Two patients returned at 1 and 15 days respectively after completion of the trial with bilateral conjunctival injection. Both settled spontaneously within 2 days of presentation.
Ideally, the two treatments studied would only have differed by the nature of the anti-inflammatory; unfortunately no steroid–gentamicin combination is commercially available in the UK (Ciba Vision Ophthalmics chose gentamicin in preference to neomycin because of its marginally superior antibacterial activity). Betamethasone–neomycin is the most commonly prescribed steroid–antibiotic combination and was chosen as the treatment with which to compare diclofenac–gentamicin.
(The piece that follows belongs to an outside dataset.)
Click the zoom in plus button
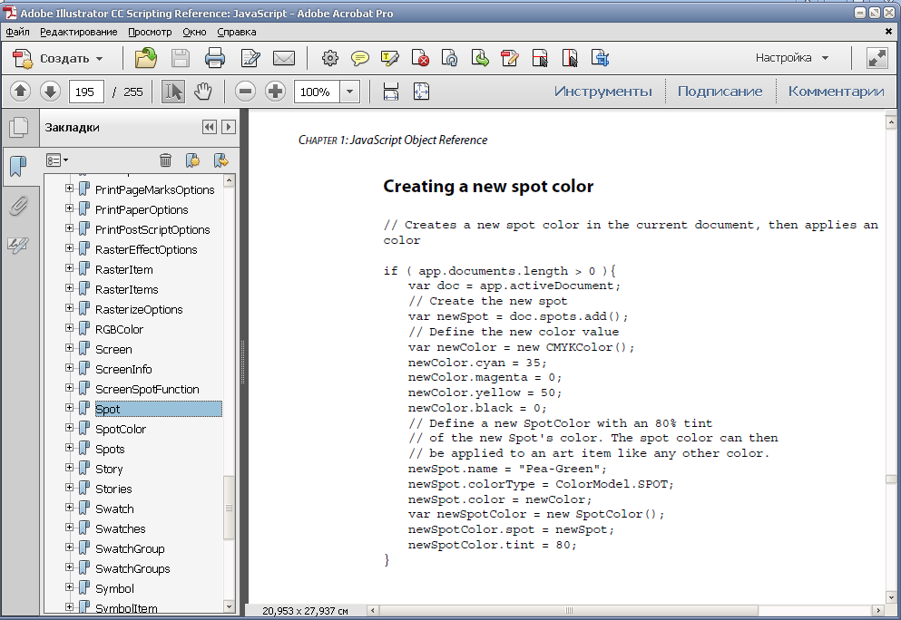Screen dimensions: 901x620 pyautogui.click(x=274, y=92)

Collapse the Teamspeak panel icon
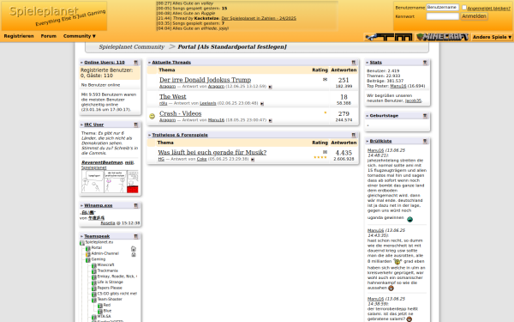pyautogui.click(x=135, y=236)
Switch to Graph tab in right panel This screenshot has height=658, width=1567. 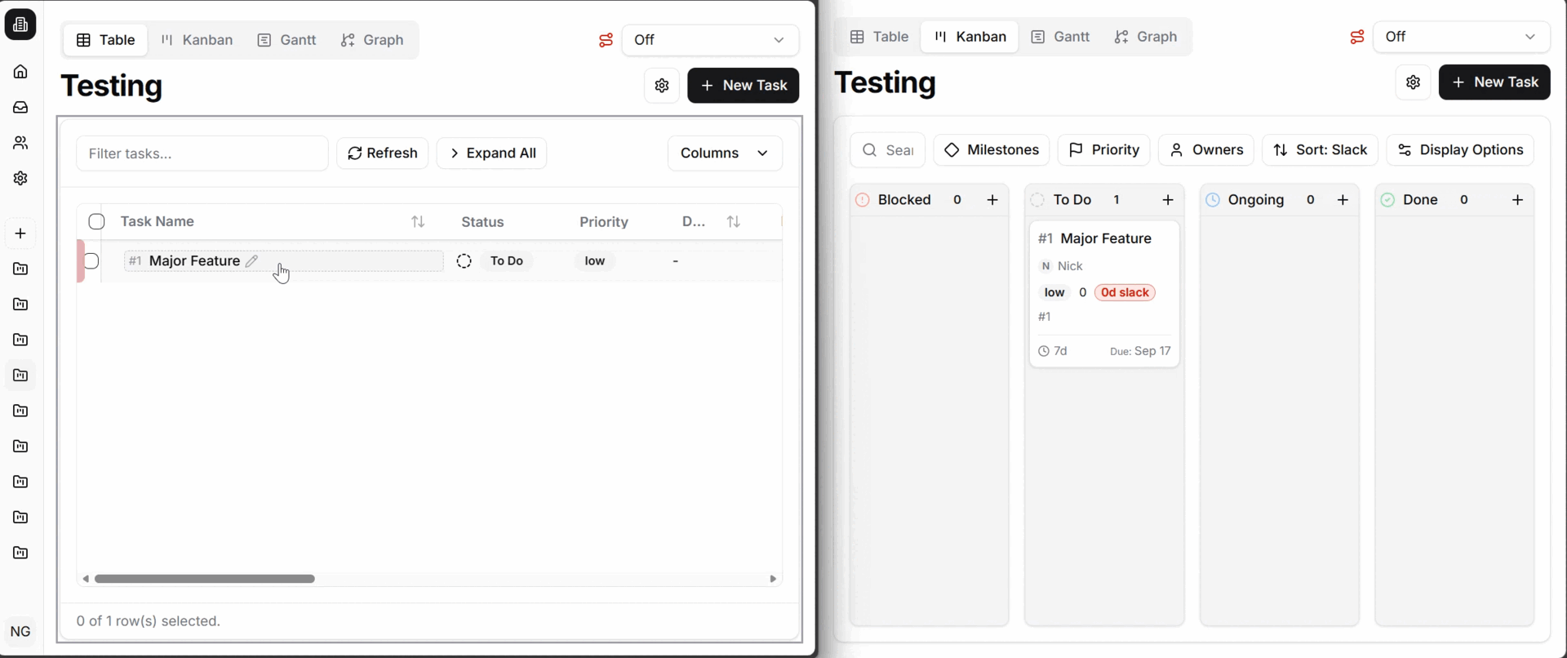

The primary objective of this clinical trial was to compare the relative anti-inflammatory potencies of the combination of diclofenac–gentamicin and betamethasone–neomycin rather than their relative antibacterial efficacy.
The controversy regarding the merits of the routine use of topical antibiotics alone or in conjunction with an anti-inflammatory agent following strabismus surgery has continued for years. The results from some clinical trials have suggested that antibiotic treatment should be used routinely,1 others have concluded that treatment with anti-inflammatory agents such as sulphacetamide–prednisolone2 or oxy phenbutazone–choramphenicol3 was not beneficial. Sight threatening infectious complications following strabismus surgery are rare and include endophthalmitis (which is related to scleral perforation and has a reported incidence of one case per 3500–8000 operations4 5) and orbital cellulitis.6 It would be extremely difficult because of the rarity of these events to prove that the incidence of these severe complications were affected by the routine prescription of topical antibiotics used alone or in combination with anti-inflammatory agents.
The results of this prospective randomised clinical trial suggest that following strabismus surgery, diclofenac–gentamicin and beta methasone–neomycin are equally effective and well tolerated topical anti-inflammatory/anti-bacterial agents. The conjunctival inflammatory scores of the three patients instilling the treatment less frequently than instructed were consistently higher than the mean scores of both treatment groups at both 1 and 4 weeks postoperatively. It can be inferred that both treatments significantly reduced inflammation.
Many surgeons continue routinely to prescribe a topical antibiotic–steroid combination for up to 1 month postoperatively. Raised intraocular pressure (IOP), increased susceptibility to infections, in particular herpetic keratitis, and delayed wound healing are all recognised side effects of topical steroids.7Ohji et al 8 demonstrated that 82% of children under 10 years of age receiving topical dexamethasone 0.1% three times daily following strabismus surgery demonstrated significant elevations of IOP with half of the children having rises in IOP of greater than 15 mm Hg. NSAIDs possess none of these characteristics and in addition have intrinsic analgesic properties.9 The anti-inflammatory properties of topical diclofenac have compared favourably with those of steroids following cataract surgery10 11 and excimer laser.12Diclofenac directly modulates the cyclo-oxygenase pathway and indirectly modulates the lipoxygenase pathway reducing the production of prostaglandins and leukotrienes which are the main mediators of the inflammatory response.13 While there was no observable increase in the degree of local subconjunctival haemorrhage following the use of topical diclofenac, it has been reported that topical flurbiprofen may cause an increase in the bleeding tendency of ocular tissues in conjunction with surgery.14
In conclusion, diclofenac appears to be as effective as betamethasone in controlling postoperative inflammation following strabismus surgery. NSAIDs have potentially fewer serious ocular side effects than topical steroids, therefore we feel that diclofenac–gentamicin can be recommended as a valid alternative to steroid–antibiotic combinations.
The authors have no proprietary interest in Ciba Vision Ophthalmics or their products.